→ Exercise: Once the line containing "This screenshot has width=717, height=588." is found in the records below, return it and each following line exactly, up to and including the line containing "Azure Cloud Shell", and nothing else.

→ Study material:

____________

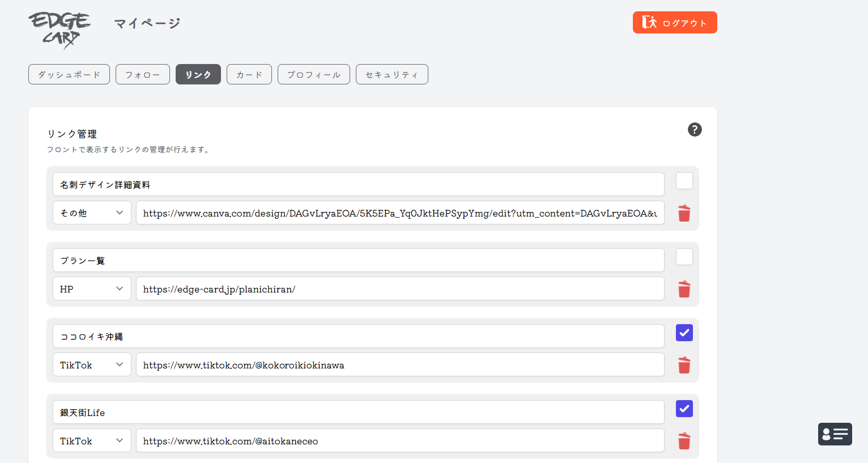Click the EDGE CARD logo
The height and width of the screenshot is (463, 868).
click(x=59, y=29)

____________

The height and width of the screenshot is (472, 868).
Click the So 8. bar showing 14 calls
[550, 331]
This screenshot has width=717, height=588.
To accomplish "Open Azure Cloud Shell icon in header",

____________

→ Result of the task:
This screenshot has width=717, height=588.
To accomplish "Open Azure Cloud Shell icon in header",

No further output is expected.